Unseen in a bag for more than 50 years, the “lucky” dress worn by Elizabeth Taylor when she won her Oscar in 1961 will be auctioned off next month. It is expected to sell for up to $73,000. The dress is thought to have been in Christian Dior’s storage in Paris, but in fact it was stored in a large plastic bag, along with 11 other dresses of the star, and forgotten in the guest room of the former Taylor. assistant since 1971.
Taylor wore a Christian Dior dress, which was embellished with floral embroidery and crimson silk flowers at the waist to the 33rd Academy Awards, which she attended with her fourth husband, Eddie Fisher. Due to the scandal surrounding her relationship with Fisher, in which she was accused of stealing from actress Debbie Reynolds, Taylor was convinced that she would not win the Best Actress award of the year for her performance. and Butterfield 8.

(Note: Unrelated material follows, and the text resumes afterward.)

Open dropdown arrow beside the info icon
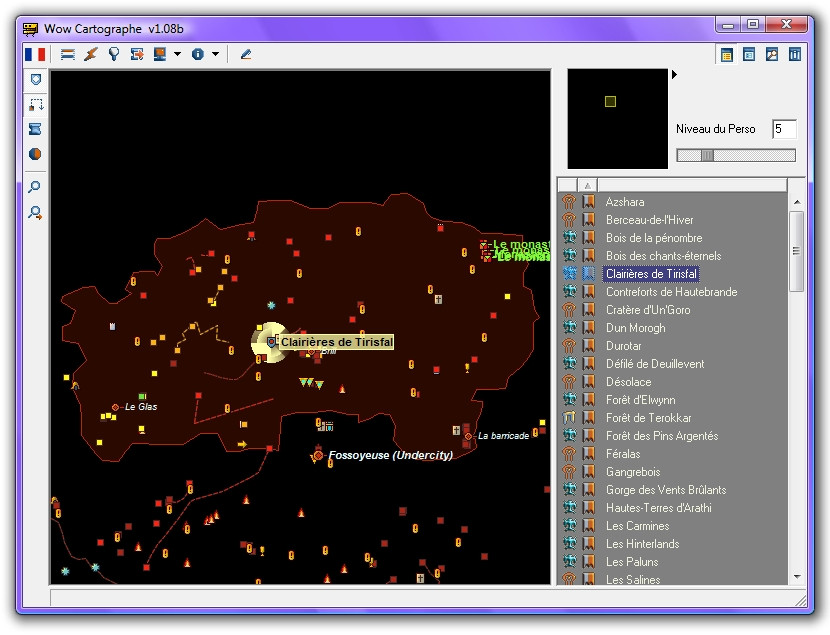Screen dimensions: 830x635 (214, 54)
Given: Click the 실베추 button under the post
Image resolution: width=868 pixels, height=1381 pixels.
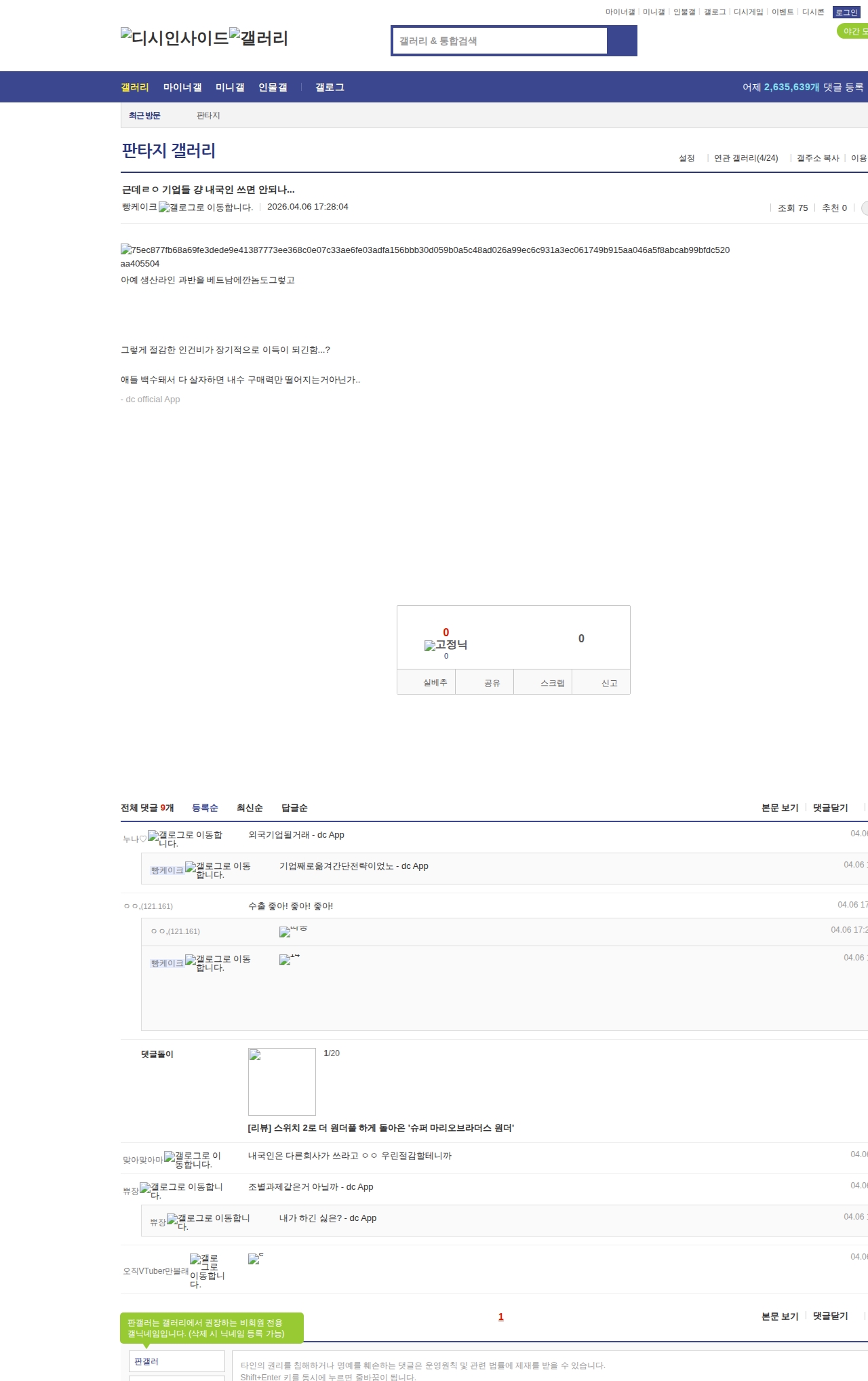Looking at the screenshot, I should tap(435, 682).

“She used to be the maid of honor, and she was not the bride at the Oscars and this time, she did not expect to win, since she was ignored before and had all the bad news with Eddie Fisher,” said Kerry Taylor says his vintner. a fashion specialty store sells the dress.

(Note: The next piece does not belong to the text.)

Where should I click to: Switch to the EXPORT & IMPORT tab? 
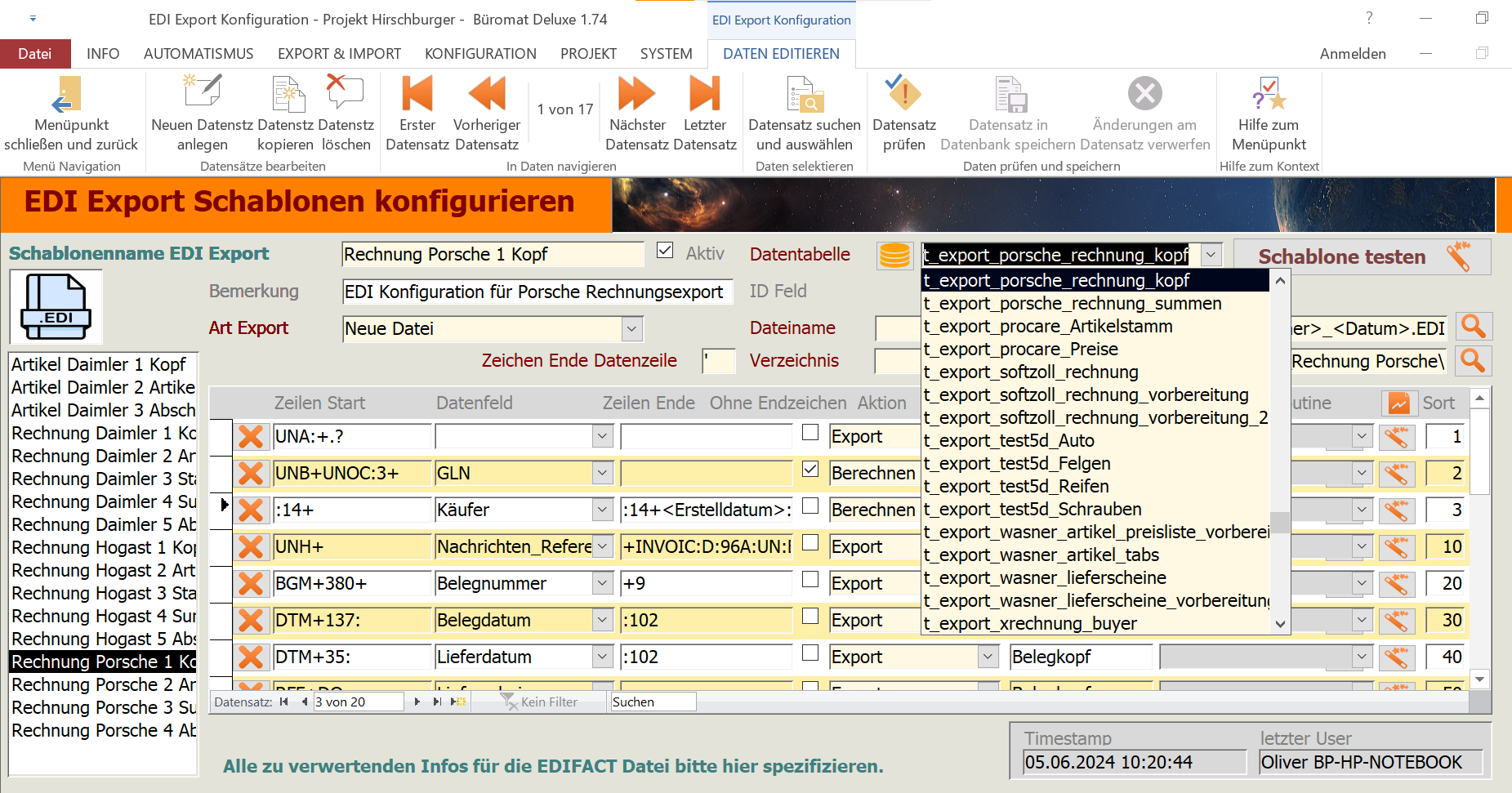tap(339, 54)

After her Oscar win, the star came to regard the dress as a “kind of charm” and took it with her around the world. “Elizabeth Taylor still takes the dress from place to place after 10 years. She doesn’t wear it at other times, she likes it with her,” said Kerry Taylor. The actress gave a lot of clothes to former employee Anne Sanz, whose husband Gaston worked as a driver and bodyguard. This couple traveled the world with Taylor and her husband Richard Burton at the height of fame in the 1960s and 1970s.
By 1971, Taylor’s wardrobe sometimes included as many as 40 bags. And so, despite the emotional value of the Dior dress, he eventually gives it up. The actress reportedly opened her wardrobe at London’s Dorchester Hotel one day in 1971, telling Sanz to take what she wanted. Other items up for sale include a Tiziani haute couture dress by Karl Lagerfeld and a “widow” dress worn by Taylor in the 1967 film Boom, also by Lagerfeld.
Over the years, Sanz has worn a few clothes and given them away as gifts to friends and family, never looking at them as valuable. “By the way, these are only the second pair of gloves that belong to Liz Taylor. So what? That was before popular opinion became that thing,” says Kerry Taylor.
The sale will be held in London on December 6.